Paul’s eigen minachting voor zijn studenten is gebaseerd op een verbitterde klassenwrok en een getorpedeerde academische carrière, die geleidelijk aan het licht komen als hij vertrouwelijke zaken met Angus gaat uitwisselen die steeds meer wederzijds onthullend worden en, zoals Paul het zegt, strikt ‘entre nous’.

Alles in de film werkt zo goed, ik keek er bijna in een staat van verbijstering naar – hoe kon het zo goed zijn? Het zal zeker verzinken in nostalgisch sentimentalisme. Of er zullen zwakke prestaties zijn. Anders loopt het einde mis.

Maar nee. Elke uitvoering is geweldig, zelfs als het personage bijzonder moeilijk te spelen is. Mevrouw Lydia Crane is bijvoorbeeld een lid van de Barton-faculteit die ongewoon aardig tegen Paul is; ze is een van die ongelooflijk lieve vrouwen waarvan je bijna niet kunt geloven dat ze bestaan, ook al heb je er waarschijnlijk wel een in je leven ontmoet, en Carrie Preston maakt haar zo lief dat het pijn doet. En Stephen Thorne doet heel gevoelig werk als de vader van Angus, Thomas Tully, die ernstig geestesziek en geïnstitutionaliseerd is – de manier waarop zijn ogen onzeker rondschieten is schrijnend om te zien.
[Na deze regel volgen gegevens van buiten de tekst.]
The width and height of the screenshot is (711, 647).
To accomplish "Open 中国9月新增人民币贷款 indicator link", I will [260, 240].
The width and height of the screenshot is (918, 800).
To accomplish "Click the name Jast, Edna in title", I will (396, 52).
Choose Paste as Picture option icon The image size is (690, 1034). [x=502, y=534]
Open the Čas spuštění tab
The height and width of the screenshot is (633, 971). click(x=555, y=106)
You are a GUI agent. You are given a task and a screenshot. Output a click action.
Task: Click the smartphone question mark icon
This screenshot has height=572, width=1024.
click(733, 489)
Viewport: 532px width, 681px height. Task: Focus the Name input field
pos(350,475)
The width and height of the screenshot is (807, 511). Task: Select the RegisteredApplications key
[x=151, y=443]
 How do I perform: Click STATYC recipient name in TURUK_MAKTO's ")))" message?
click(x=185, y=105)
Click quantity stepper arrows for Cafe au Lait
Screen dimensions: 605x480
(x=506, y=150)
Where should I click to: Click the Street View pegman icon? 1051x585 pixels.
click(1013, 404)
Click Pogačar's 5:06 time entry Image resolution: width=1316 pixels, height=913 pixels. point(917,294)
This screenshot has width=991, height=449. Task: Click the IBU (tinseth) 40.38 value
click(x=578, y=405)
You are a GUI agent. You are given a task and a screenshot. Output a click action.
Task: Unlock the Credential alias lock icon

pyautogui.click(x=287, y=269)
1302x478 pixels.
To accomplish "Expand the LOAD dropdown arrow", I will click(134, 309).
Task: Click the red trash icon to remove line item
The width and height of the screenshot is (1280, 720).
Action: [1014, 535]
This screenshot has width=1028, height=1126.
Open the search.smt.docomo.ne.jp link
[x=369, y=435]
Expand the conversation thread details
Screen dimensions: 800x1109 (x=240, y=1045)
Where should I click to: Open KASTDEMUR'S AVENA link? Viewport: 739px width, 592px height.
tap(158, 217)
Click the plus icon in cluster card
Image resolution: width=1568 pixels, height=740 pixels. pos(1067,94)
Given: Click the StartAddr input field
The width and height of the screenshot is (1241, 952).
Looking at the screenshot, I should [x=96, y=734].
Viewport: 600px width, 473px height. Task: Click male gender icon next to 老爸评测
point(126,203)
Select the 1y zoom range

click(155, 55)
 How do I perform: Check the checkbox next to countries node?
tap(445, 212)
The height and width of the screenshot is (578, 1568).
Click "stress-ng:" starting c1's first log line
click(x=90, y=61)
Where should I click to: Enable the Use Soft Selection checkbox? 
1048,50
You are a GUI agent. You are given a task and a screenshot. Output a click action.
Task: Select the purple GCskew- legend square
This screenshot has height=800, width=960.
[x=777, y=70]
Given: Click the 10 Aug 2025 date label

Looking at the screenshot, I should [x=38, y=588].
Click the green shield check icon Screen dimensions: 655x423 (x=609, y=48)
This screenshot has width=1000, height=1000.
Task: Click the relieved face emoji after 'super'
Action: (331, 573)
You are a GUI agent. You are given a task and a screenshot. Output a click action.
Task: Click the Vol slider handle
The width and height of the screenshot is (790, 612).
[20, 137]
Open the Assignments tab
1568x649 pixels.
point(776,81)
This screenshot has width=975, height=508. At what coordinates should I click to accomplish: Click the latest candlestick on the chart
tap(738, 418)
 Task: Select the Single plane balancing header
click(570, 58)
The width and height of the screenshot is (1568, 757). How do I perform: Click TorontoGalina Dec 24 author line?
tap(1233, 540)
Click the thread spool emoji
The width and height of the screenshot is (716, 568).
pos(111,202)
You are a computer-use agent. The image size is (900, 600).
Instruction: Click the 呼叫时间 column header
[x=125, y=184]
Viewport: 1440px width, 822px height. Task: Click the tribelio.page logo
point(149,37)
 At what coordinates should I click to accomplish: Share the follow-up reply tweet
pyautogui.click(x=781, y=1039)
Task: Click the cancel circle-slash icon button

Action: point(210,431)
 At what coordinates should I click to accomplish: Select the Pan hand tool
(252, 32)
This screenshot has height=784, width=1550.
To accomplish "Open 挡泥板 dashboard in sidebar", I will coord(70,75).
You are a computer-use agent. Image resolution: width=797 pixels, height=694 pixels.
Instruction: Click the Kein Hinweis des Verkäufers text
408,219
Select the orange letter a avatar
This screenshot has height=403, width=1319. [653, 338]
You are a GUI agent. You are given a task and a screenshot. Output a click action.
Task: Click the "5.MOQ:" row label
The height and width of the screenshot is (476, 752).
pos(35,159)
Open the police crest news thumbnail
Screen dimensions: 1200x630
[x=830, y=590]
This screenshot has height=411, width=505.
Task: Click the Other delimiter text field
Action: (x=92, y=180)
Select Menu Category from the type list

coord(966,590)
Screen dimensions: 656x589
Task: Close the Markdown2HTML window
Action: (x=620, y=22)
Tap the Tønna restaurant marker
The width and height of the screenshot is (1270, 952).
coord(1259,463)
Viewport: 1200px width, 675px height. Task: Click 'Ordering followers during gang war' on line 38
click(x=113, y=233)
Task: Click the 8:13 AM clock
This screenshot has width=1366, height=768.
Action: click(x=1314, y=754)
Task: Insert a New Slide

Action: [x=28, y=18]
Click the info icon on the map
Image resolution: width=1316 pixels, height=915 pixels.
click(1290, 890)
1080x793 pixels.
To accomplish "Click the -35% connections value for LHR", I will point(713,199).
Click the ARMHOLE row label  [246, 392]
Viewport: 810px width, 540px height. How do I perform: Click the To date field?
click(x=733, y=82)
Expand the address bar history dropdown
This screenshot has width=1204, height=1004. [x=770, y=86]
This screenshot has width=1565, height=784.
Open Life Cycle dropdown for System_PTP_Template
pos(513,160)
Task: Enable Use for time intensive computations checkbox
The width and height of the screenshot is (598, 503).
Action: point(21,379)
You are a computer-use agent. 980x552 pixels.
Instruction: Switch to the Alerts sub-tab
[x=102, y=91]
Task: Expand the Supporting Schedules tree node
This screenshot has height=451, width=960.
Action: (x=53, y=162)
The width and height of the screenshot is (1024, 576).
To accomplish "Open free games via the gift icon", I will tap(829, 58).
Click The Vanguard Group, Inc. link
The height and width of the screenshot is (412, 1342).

De algemene toon van de film is prachtig gemoduleerd. En zelfs het einde, dat tegelijkertijd grimmig en hoopvol is, wordt precies goed afgehandeld. Dit alles wil zeggen dat ik het gewoon niet kan geloven – het gebeurt zo zelden dat een ouder wordende regisseur de grip op zijn vak begint te verliezen, zoals Payne de afgelopen jaren heeft gedaan met zijn laatste film. Verkleinen (2017) als een droevig dieptepunt. Maar Alexander Payne is terug, schat. En net op tijd voor de feestdagen.